Work task:
No images, please. Copy each entry below exactly as it reads.

Data records:

○ ○ ○

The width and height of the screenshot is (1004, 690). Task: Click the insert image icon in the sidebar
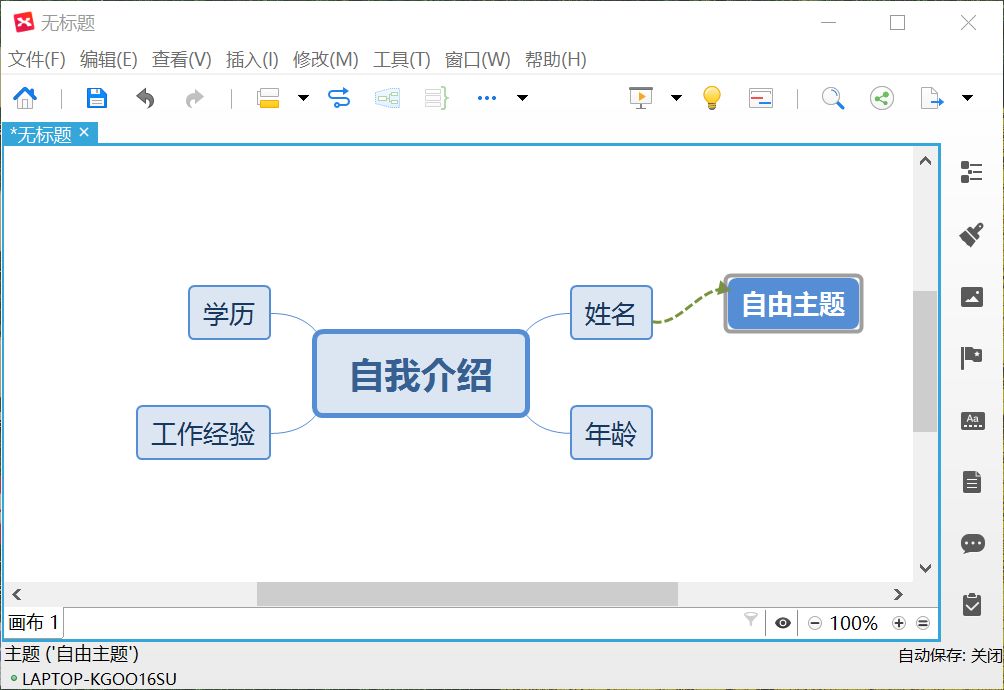(972, 296)

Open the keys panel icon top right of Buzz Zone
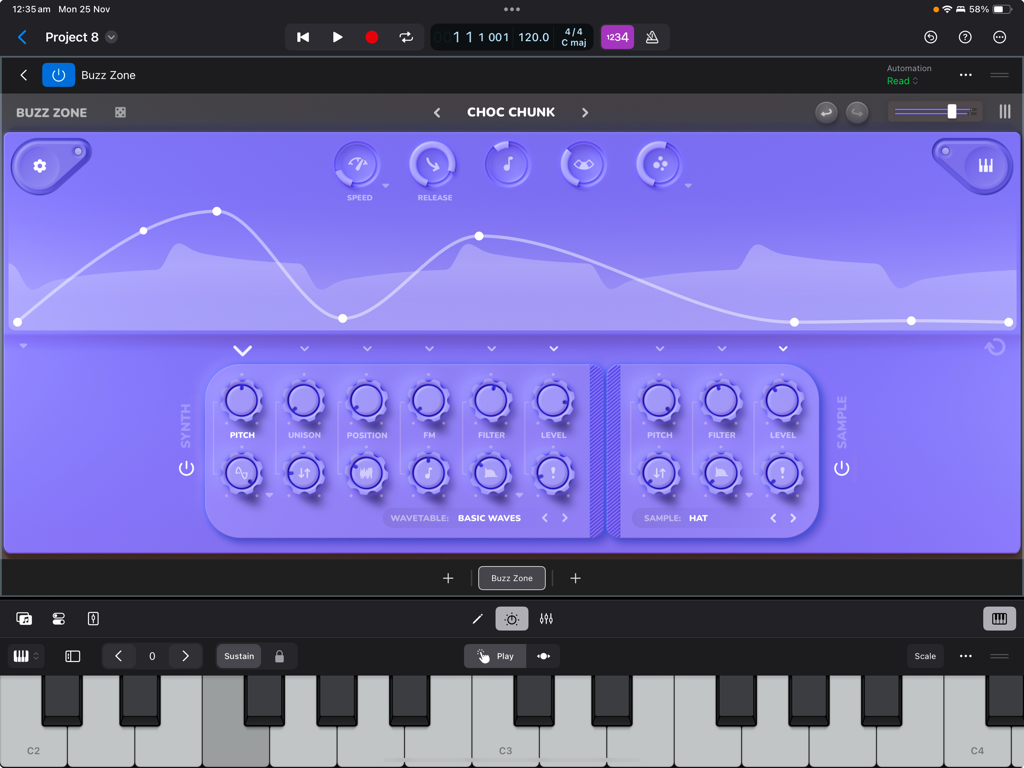tap(984, 165)

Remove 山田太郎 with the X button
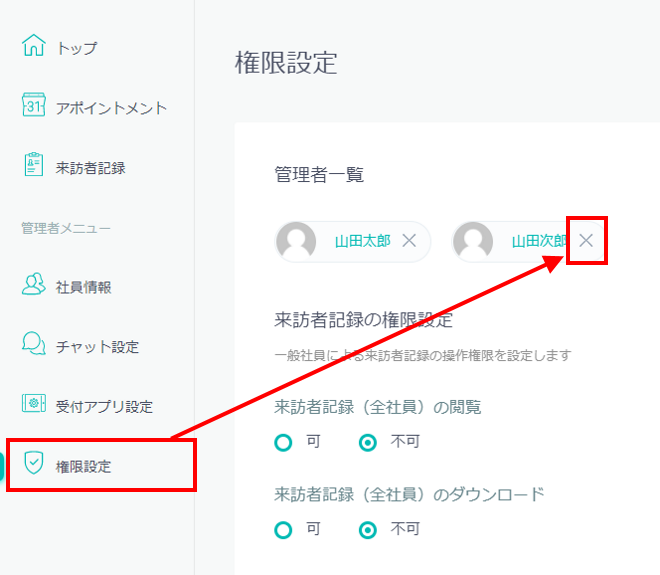click(x=409, y=241)
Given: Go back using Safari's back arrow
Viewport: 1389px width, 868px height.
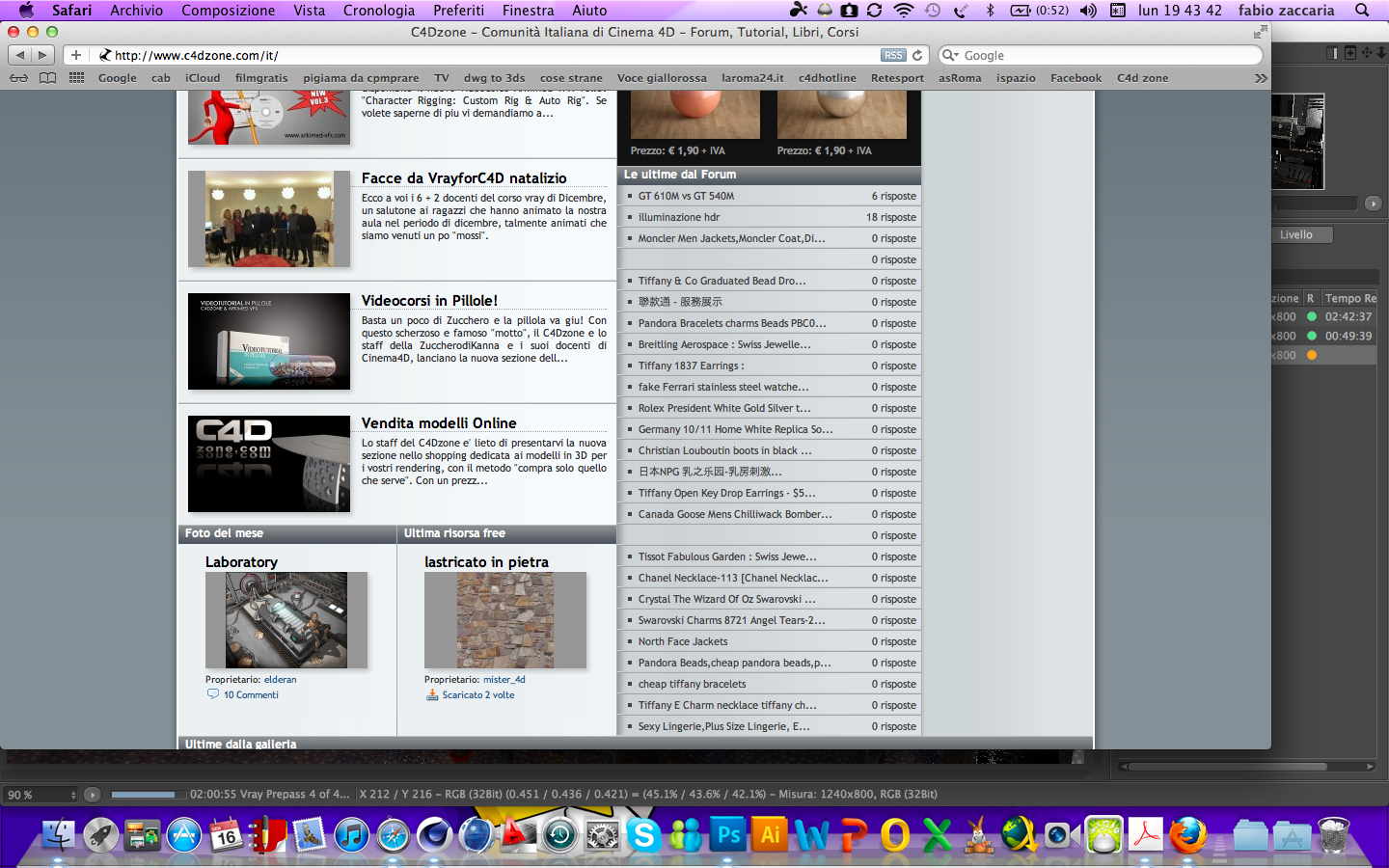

○ ○ ○

Solution for this task:
The width and height of the screenshot is (1004, 690). Task: Click the insert image icon in the sidebar
(972, 296)

Open the keys panel icon top right of Buzz Zone
tap(984, 165)

Remove 山田太郎 with the X button
click(x=409, y=241)
Given: Go back using Safari's back arrow
Viewport: 1389px width, 868px height.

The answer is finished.